Mother Earth looked at me with a smile. “More power shall be added to you. More than you’ve expended in the past two years of your project.”

“I want specifics please.” I snapped.

Mother Earth removed one of the bead bracelets around her wrist and it appeared on mine.

“There! Now you’re one of my adepts aside from being Abiku.” She said.

“And its powers?” I asked as I admired the coral beads.

“It shall reveal itself in due time.”

I smirked.

“And since you are now my adept, Ojola will be in charge of monitoring how you use your powers.” She added.

That wiped the smile right off my face, Ojola laughed.

 

***

My name is Adunni, I am Mother Earth’s favourite Abiku. I’m presently occupying my earthly body, I am five years old.
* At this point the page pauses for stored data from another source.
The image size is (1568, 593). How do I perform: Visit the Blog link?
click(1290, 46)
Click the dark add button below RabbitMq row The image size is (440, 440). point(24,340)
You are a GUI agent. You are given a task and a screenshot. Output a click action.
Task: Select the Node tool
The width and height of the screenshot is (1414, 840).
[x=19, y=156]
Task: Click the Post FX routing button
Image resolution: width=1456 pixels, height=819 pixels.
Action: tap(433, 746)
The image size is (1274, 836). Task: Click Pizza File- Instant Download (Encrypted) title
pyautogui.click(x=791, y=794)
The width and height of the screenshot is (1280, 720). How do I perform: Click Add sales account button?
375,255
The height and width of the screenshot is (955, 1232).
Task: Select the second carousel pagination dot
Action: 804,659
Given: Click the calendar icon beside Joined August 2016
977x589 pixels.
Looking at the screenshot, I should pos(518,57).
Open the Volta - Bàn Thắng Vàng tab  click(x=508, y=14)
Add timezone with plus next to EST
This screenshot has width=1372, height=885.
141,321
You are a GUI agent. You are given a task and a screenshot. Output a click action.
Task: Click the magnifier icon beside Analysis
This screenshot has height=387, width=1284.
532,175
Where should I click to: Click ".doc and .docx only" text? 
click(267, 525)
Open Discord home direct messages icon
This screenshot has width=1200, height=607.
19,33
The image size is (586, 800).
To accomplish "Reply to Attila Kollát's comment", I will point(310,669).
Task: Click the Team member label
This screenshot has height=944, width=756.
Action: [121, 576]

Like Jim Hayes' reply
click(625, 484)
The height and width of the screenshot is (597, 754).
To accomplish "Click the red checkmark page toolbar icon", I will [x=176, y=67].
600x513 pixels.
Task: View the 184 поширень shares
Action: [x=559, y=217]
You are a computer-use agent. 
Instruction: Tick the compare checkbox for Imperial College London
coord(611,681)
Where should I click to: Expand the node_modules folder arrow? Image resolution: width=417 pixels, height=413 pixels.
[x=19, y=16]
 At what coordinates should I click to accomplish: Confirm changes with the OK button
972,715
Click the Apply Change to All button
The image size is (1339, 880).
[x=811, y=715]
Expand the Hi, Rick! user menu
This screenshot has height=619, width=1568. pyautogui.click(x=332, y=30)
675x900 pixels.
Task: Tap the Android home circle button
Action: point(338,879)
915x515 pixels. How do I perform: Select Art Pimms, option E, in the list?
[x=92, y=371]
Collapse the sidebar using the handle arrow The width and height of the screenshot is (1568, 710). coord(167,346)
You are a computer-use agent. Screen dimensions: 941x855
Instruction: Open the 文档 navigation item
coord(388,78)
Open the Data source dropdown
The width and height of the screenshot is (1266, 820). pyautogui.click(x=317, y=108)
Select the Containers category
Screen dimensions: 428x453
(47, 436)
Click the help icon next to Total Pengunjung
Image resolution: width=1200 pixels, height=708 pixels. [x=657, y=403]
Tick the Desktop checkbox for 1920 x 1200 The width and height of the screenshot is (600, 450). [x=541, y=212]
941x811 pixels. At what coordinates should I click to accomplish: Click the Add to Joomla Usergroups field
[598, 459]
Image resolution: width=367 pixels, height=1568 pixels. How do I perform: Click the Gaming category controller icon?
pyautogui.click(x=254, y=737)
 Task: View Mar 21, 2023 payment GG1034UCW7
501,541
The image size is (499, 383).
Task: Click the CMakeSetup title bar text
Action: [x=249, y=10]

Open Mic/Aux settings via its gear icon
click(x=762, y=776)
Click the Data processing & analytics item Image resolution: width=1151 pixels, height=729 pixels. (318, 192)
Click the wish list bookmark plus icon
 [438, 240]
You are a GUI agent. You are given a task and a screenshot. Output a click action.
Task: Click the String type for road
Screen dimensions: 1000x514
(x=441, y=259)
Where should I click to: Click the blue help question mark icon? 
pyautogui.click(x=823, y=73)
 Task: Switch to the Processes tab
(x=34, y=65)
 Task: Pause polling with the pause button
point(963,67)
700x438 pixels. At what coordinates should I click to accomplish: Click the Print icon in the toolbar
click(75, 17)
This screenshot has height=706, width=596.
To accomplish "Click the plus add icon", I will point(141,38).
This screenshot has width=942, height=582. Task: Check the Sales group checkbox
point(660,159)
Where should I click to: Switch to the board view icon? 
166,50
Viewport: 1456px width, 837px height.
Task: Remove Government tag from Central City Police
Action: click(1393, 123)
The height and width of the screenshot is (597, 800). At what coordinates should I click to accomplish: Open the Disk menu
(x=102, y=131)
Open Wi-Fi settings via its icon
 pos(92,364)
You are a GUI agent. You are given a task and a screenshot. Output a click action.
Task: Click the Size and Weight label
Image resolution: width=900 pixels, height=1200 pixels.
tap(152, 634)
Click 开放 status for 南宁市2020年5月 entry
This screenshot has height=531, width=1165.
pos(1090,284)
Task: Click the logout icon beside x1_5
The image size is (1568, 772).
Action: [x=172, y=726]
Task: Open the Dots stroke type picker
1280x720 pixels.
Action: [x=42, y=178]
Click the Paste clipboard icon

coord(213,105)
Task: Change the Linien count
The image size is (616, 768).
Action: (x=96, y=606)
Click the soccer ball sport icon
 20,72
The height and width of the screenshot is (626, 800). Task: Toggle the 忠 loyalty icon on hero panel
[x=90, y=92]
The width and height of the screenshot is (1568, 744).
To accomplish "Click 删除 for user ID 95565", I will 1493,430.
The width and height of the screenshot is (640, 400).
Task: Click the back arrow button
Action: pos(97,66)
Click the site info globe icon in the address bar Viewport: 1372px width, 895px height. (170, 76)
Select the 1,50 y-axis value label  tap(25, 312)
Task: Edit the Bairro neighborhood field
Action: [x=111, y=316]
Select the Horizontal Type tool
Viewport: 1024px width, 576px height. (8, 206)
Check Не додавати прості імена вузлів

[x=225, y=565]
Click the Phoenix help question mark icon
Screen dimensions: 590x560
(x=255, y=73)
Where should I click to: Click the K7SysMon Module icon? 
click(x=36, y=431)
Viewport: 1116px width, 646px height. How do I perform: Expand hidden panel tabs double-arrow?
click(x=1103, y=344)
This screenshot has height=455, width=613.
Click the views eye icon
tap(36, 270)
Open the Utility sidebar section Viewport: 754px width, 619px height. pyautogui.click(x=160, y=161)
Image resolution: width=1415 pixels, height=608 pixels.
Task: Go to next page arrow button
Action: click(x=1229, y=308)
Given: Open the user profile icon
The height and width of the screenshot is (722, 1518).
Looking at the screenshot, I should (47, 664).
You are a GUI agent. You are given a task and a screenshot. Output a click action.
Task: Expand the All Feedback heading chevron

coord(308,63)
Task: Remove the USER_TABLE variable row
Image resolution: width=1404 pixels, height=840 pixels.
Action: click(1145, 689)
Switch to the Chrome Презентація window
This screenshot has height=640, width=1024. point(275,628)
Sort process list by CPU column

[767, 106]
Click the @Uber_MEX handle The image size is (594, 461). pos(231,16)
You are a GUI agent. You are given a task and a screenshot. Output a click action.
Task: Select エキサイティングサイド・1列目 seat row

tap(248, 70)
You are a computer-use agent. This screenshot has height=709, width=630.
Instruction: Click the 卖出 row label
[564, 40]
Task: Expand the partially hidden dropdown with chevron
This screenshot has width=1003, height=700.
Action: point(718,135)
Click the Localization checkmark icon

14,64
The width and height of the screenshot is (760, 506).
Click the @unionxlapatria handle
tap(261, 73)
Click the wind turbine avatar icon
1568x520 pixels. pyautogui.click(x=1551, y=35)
My mother’s name is Labake. She is a storyteller, her first book, The Bargain, is a bestseller.

My father’s name is Gbenga. He is a Babalawo-in-training. My great-grandfather, Gbonka said he’s the best student he has ever had.

My Great-grandfather, as you already know, is one of the most powerful Babalawos the world has ever seen, but he’s so old and frail. He will die soon. I will make sure of that!

My paternal-grandmother, Ruth, shocked her family and the congregation of her husband’s church by divorcing him. She said she’d lived all her life for different people and that now she wanted to live for herself. Right now she’s travelling around Nigeria and studying the culture of the people. She regularly sends me gifts of unusual toys she’s found in the villages and towns.

My Grandfather, Edward, resigned his post as the head pastor of one of the biggest church in the country. He is presently traveling around the country hot on my grandmother’s trail. He claims not to care whether she remarries him or not, but that she’s the love of his life and that he’ll have no other.

I overheard my grandma Chinonye telling my mummy that grandma Ruth is trying to get a restraining order on him. Mummy said Grandpa Edward is one of those men that believe no woman can resist him. Grandma Chinonye said she was one of those women.

Father is still not talking to both his parents although he claims he’s forgiven them. As an Ifa acolyte he cannot afford to be unforgiving.

I hate Ojola, he’s always appearing when you least expected him.

My names are Jesutitofunmi, Oluwafikunayomi, Ajasayo the daughter of Lamorin. I have a little brother named Gbonka. He is very uninteresting. All he does is eat, cry and poop and run all over the place. Mother is pregnant with a new baby, the baby is going to be a girl.  I know that.

I am going to die very soon and since it has been predicted, mother has promised to throw me the biggest party ever.

“Aja,” mother called me and I stopped playing with my food. As usual I had left some on the plate for my playmates because yam porridge is our favorite meal.

I love my new playmates. They are fun.

Their names are Lola, Madu and Gozi.

Other children in my school are always looking at me funny when I’m playing with my mates. I laugh at them because they are blind. Only a few of them can see my playmates, but those ones like to pretend they don’t see them too. Stupid Emere children!

I looked at my mum’s rounded tummy and waved at my little sister to be, I’m glad I won’t be here when mother has her. I hate competition and the girl is going to be very beautiful.

“Yes, maami,” I said and smiled at her.

“You know that I love you and I want what’s best for you. I have already told you several times how much I’m going to miss you when you’re gone.” She smiled back at me, and moved closer to the open door.

I knew something was wrong.

“What is it, maami?” I asked, narrowing my eyes.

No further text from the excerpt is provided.